[START OF EXCERPTED DATA]

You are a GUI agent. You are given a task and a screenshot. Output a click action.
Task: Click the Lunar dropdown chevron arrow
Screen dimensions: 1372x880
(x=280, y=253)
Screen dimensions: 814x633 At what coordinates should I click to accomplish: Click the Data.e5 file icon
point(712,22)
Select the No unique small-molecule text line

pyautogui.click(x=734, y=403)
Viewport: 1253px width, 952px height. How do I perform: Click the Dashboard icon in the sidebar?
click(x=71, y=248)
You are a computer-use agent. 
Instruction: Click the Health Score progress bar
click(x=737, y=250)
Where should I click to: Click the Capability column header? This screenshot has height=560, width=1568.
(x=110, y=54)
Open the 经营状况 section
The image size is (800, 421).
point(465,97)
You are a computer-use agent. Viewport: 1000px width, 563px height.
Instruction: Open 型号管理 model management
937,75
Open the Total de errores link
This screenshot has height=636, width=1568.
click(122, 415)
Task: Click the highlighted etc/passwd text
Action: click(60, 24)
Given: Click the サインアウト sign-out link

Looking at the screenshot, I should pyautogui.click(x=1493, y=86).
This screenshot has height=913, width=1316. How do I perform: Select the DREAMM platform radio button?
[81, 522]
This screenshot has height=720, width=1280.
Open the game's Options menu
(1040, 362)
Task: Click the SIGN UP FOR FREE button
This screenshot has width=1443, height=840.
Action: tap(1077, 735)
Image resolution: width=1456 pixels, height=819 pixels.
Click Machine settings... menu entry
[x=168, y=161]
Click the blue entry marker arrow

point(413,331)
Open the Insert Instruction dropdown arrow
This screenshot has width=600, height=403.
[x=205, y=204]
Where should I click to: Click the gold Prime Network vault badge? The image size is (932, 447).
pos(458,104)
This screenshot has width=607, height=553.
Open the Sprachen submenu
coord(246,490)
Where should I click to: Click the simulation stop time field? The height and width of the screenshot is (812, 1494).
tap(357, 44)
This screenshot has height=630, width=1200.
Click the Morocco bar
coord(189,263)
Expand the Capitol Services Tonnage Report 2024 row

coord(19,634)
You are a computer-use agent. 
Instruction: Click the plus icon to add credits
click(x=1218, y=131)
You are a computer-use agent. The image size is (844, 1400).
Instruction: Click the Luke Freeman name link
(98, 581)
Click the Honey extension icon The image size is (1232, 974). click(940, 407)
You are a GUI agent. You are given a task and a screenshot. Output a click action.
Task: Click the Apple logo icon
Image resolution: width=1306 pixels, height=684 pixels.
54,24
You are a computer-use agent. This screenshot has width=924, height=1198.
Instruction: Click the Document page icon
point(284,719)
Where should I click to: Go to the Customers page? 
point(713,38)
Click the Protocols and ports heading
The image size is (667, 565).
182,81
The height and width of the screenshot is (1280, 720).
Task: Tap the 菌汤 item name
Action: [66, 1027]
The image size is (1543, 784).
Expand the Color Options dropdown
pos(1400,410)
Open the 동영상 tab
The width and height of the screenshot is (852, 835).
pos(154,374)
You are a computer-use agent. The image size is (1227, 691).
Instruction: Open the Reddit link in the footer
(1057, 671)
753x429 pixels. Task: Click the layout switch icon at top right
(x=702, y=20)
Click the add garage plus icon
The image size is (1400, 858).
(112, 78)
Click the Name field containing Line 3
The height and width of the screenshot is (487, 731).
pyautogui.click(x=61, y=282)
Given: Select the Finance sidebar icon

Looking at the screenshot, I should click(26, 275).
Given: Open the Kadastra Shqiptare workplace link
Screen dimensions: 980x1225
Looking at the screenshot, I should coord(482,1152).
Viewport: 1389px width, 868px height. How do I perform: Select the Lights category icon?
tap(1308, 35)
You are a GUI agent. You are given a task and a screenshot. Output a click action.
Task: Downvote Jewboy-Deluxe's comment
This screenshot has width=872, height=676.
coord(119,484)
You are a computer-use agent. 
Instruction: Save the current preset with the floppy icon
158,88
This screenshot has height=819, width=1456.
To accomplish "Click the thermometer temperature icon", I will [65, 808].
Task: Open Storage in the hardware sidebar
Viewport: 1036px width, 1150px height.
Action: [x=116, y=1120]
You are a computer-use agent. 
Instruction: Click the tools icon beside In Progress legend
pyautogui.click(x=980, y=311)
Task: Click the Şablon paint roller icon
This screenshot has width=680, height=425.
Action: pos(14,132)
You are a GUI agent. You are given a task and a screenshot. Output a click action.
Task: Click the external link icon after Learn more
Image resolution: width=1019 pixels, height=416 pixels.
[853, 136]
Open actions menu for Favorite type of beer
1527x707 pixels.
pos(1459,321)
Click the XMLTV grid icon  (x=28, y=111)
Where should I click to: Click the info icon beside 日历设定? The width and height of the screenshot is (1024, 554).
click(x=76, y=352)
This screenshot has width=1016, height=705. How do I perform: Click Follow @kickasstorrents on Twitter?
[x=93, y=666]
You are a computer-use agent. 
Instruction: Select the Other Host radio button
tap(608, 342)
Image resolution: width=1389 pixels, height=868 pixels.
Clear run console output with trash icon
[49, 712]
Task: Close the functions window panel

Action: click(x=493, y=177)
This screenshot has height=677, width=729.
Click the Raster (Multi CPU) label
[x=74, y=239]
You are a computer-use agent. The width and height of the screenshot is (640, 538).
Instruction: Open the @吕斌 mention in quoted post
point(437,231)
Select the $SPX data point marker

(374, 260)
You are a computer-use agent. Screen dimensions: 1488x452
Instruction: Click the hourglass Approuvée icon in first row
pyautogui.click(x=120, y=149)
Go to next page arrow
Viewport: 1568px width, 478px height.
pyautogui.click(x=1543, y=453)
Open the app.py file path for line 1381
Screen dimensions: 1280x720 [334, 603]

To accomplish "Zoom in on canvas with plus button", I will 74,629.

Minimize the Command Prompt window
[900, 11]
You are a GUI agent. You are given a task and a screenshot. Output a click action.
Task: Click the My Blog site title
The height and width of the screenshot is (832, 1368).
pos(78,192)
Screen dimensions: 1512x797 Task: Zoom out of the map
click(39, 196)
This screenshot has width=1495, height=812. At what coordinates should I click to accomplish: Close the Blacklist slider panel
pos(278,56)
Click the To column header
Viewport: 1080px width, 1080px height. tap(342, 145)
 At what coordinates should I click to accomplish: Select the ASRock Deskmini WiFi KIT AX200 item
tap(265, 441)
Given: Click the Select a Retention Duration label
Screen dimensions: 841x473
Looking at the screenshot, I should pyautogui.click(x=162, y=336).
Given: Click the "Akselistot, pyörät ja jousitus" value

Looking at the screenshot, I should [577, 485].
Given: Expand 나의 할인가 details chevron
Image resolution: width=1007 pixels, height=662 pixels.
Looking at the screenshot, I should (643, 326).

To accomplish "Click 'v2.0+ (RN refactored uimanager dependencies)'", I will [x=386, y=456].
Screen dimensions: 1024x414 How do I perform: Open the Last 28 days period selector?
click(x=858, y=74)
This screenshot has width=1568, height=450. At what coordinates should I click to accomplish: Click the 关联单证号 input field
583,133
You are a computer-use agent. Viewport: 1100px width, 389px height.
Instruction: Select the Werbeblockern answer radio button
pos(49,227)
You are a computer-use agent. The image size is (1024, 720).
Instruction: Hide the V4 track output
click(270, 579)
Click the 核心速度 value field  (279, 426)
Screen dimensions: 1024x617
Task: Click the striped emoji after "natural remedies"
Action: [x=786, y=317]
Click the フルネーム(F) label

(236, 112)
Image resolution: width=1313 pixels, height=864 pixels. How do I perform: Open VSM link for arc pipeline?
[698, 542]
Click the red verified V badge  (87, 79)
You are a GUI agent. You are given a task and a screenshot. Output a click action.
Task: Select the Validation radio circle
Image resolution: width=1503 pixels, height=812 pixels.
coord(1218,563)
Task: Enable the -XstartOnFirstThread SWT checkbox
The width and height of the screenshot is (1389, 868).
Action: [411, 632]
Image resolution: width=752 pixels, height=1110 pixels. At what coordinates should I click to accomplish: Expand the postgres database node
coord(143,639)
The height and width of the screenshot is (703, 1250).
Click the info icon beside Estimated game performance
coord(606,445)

[END OF EXCERPTED DATA]

• WORK TO BE COMPLETED
Reproduce the data above verbatim, starting with the line containing "Minimize the Command Prompt window" and ending with the line containing "click(270, 579)", both lines included.

• WRITTEN ANSWER
Minimize the Command Prompt window
[900, 11]
You are a GUI agent. You are given a task and a screenshot. Output a click action.
Task: Click the My Blog site title
The height and width of the screenshot is (832, 1368).
pos(78,192)
Screen dimensions: 1512x797 Task: Zoom out of the map
click(39, 196)
This screenshot has width=1495, height=812. At what coordinates should I click to accomplish: Close the Blacklist slider panel
pos(278,56)
Click the To column header
Viewport: 1080px width, 1080px height. tap(342, 145)
 At what coordinates should I click to accomplish: Select the ASRock Deskmini WiFi KIT AX200 item
tap(265, 441)
Given: Click the Select a Retention Duration label
Screen dimensions: 841x473
Looking at the screenshot, I should pyautogui.click(x=162, y=336).
Given: Click the "Akselistot, pyörät ja jousitus" value

Looking at the screenshot, I should [577, 485].
Given: Expand 나의 할인가 details chevron
Image resolution: width=1007 pixels, height=662 pixels.
Looking at the screenshot, I should (643, 326).

To accomplish "Click 'v2.0+ (RN refactored uimanager dependencies)'", I will [x=386, y=456].
Screen dimensions: 1024x414 How do I perform: Open the Last 28 days period selector?
click(x=858, y=74)
This screenshot has width=1568, height=450. At what coordinates should I click to accomplish: Click the 关联单证号 input field
583,133
You are a computer-use agent. Viewport: 1100px width, 389px height.
Instruction: Select the Werbeblockern answer radio button
pos(49,227)
You are a computer-use agent. The image size is (1024, 720).
Instruction: Hide the V4 track output
click(270, 579)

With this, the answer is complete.